Rab Lawson had enjoyed driving his Mercedes C220 for a number of years but decided it was time for a change.
In mid-December, the retired plasterer, from Crieff, Perthshire, traded in his vehicle for a similar model at AIM Motors in Edinburgh.
He paid £3,600 by debit card for a 12-year old Mercedes-Benz C-class estate after being offered £700 for his old car in part-exchange.
“Within 24 hours of taking it home, I noticed several faults,” said Rab. “There was a noise coming from the nearside rear wheel and the tailgate refused to stay shut. The tailgate kept opening of its own accord, leaving it wide open to the elements. Because it had been raining overnight the inside of the boot was soaked.”
Rab contacted AIM Motors the next day and the company immediately sent a representative to his house to inspect the problem.
“The man who turned up couldn’t fix the tailgate issue, so he left his vehicle behind and drove away in the Merc,” said Rab, 72.
“He said I could use his car until ours was fixed but I didn’t want to do that because it wasn’t insured for me to drive.
“At that point I wasn’t too concerned because I thought I would get the car I had just bought repaired and returned within a few days.”

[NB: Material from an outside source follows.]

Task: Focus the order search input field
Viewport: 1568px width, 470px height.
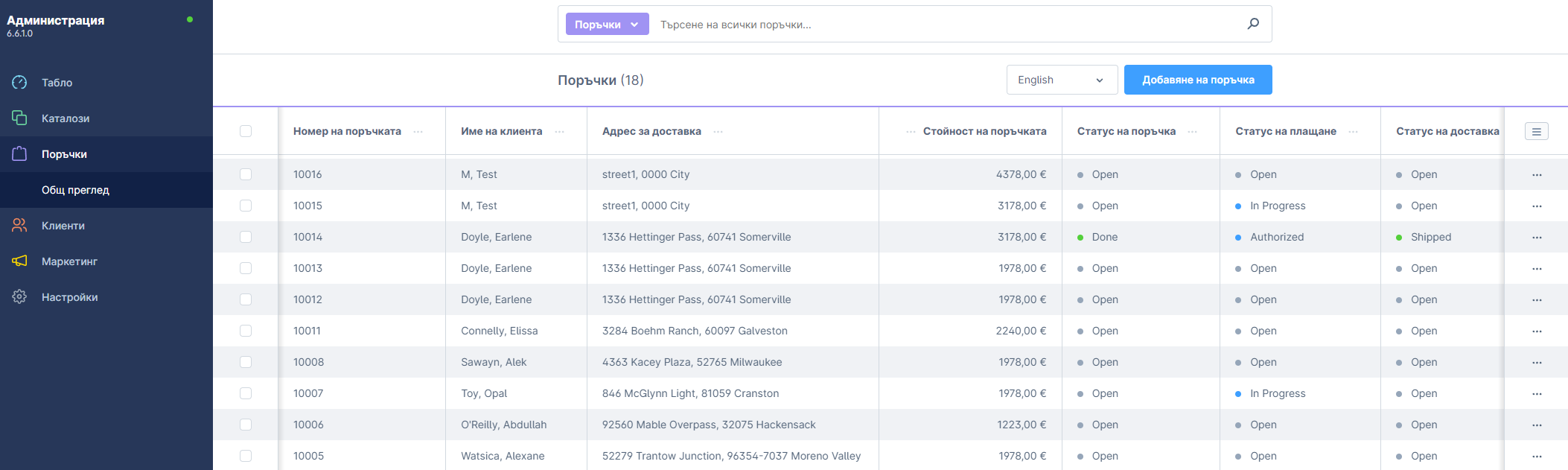Action: tap(946, 25)
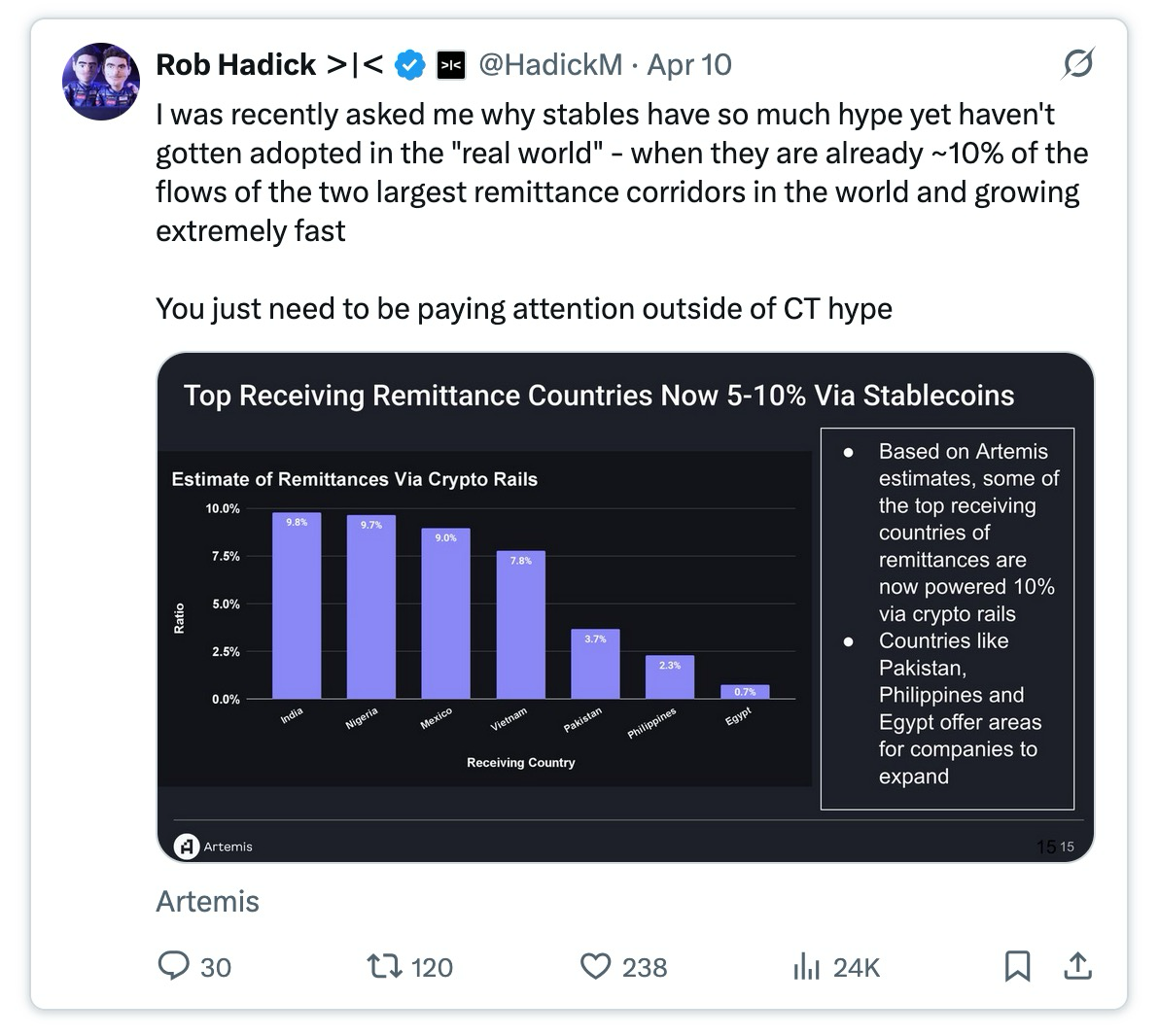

In the second week of January, Rab was informed that the dealership was unable to carry out the work and that he would have his £3,600 and his old car returned. He was asked to come back to the dealership to get his money back via a reverse chip and pin transaction.
However, Rab said he would prefer to have this done over the telephone. “I was told that this wasn’t possible, but it was then suggested that someone could come to my house with a mobile card machine to process the refund,” he said. “But I was later informed they could not do this either.
“I was fed up with the whole carry on. In my eyes, AIM Motors still had my old car and the new one that I had bought from them, plus £3,600 of my money – in return I was left with a car I didn’t want to use parked up in my driveway.
“AIM said their vehicle was a courtesy car but I wasn’t insured for it and I was reluctant to give them it back until this was all sorted out.”
When the dispute dragged on Rab wrote to Raw Deal and we contacted AIM Motors.
The company took a very different view of things. A spokesman told Raw Deal that Rab was “most welcome” to a refund and could not see why there had been such a fuss. “We have offered him a full refund but it has to be done in the same manner it was paid,” said AIM. “He kept insisting we give him a refund over the phone or by cash or bank transfer, which we were not comfortable with.”
AIM also said that the Volkswagen Passat they left at Rab’s house was double the value of the vehicle he had bought from them and if it wasn’t returned, they would report it as being stolen.
Following weeks of more to-ing and fro-ing, Rab eventually received his £3,600 back via a chargeback transaction instigated by his bank as he had disputed the payment.
After further input from Raw Deal, Rab’s old Merc was returned to him by AIM and the courtesy car was recovered at the same time.
But the bizarre dispute hasn’t ended there. Rab has since billed AIM £976 for expenses and storage of the courtesy car at his house for more than two months. This in turn has prompted the firm to invoice him for £4,363, mainly for storing his old car at their premises and rental charges for the Passat.
On top of that, AIM now says Rab has not returned the log book for the courtesy car and as a result is considering launching a chargeback scheme of its own to attempt to have the £3,600 that was refunded to him sent straight back to its account.
“This whole thing has been a complete fiasco,” said Rab. “I’m sick of it.”